COMMESSAGGIO – Non era difficile immaginare che la grande e bella chiesa di Commessaggio non potesse contenere la marea di gente, parecchia della quale ha dovuto seguire il funerale all’esterno. “Dio mio, Dio mio perché mi hai abbandonato?”. Questo angosciante lamento di Gesù sulla croce, tratto da un celebre passaggio evangelico, è stato citato dal parroco durante i funerali di Luca Bianchi, morto all’età di 31 anni nel tremendo incidente accaduto nella notte tra sabato e domenica dove sono deceduti anche tre indiani. “Questo grido di dolore è il medesimo che poteva uscire dalle voci dei suoi famigliari” ha detto al microfono don Marco Tizzi durante l’omelia aggiungendo che “è sicuramente difficile accettare un destino così crudele quando la morte arriva come se fosse un ladro che ci porta via le persone più importanti. Da oggi niente sembra più come prima, come se Dio si fosse girato da un’altra parte”.
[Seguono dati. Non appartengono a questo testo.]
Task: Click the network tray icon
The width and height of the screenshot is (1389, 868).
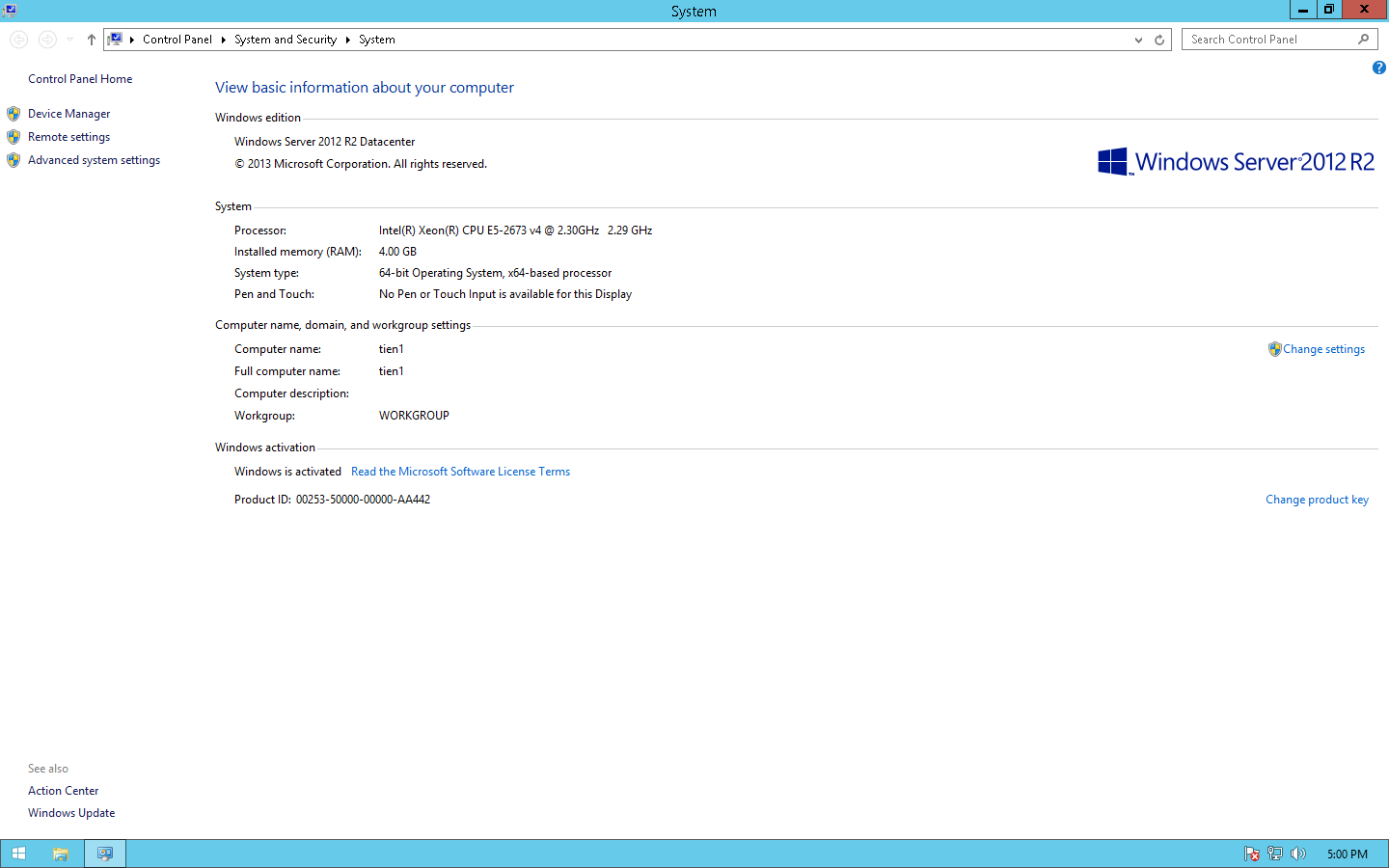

Nel silenzio glaciale della chiesa di Commessaggio, al cui interno non ha potuto trovare posto per intero la marea di gente accorsa, il parroco ha quindi aggiunto. “Ma non è così e il dubbio che credere non serva a niente se Dio non usa il suo potere per fermare queste disgrazie svanisce con la fede. Una fede che ci spinge a riporre fiducia in un Dio d’Amore. Anche nel lutto. Lui ci rimane vicino per rimetterci in piedi aiutandoci a continuare ad andare avanti”. Queste espressioni di conforto don Marco le ha pronunciate, anche perché stimolato dai famigliari con cui era rimasto a colloquio per oltre un’ora il giorno dopo la tragedia.

“Mi ha commosso la loro forza d’animo, e la grande sensibilità con cui Arianna ha affrontato i parenti delle tre vittime (tre ragazzi indiani erano pure in chiesa ieri mattina, ndr) nella camera ardente. Dopo un momento di smarrimento, lo stesso Gesù, ricorderete, ha però aggiunto che consegnava il suo destino nelle mani del Padre. Luca ha già scoperto la gioia della vita eterna e con la preghiere anche voi lo ritroverete, ne siamo tutti certi”.

Al termine del rito i genitori di Luca con Arianna e gli altri parenti si sono cinti la vita camminando tutti assieme dietro al feretro sino al cimitero dove la bara é stata infilata nel loculo con gli oggetti che vi erano stati appoggiati sopra: un modellino di moto Ducati con lo stendardo della stessa marca e una sciarpa del Milan. Alle esequie era presente anche il sindaco Sarasini con la stessa maglietta verde di tutti i volontari Avis, su un lato della navata in chiesa. Era commosso sino alle lacrime pure lui, come tanti che hanno seguito il rito reso ancor più struggente dal coro di Commessaggio e dalle musiche eseguite alla tastiera da Guido Gozzi.

Oltre all’omelia già ricordata, i brividi hanno toccato la pelle dei presenti quando sono stati letti due messaggi. Uno scritto dagli appassionati delle moto che si sono rivolti all’amico, chiamandolo Luc e ricordando la sua capacità organizzativa nel preparare le gite con le rispettive motociclette. Struggente anche la lettera scritta dalla moglie del datore di lavoro di Luca Bianchi, Daniela, che ha tracciato un parallelo tra la morte del marito sei anni fa e questo lutto che privava la CerealSarzi di un collaboratore indimenticabile. Nel corteo che seguiva il feretro tra la folla anche il vicesindaco di Marcaria Cattafesta e il consigliere Stefano Simonazzi.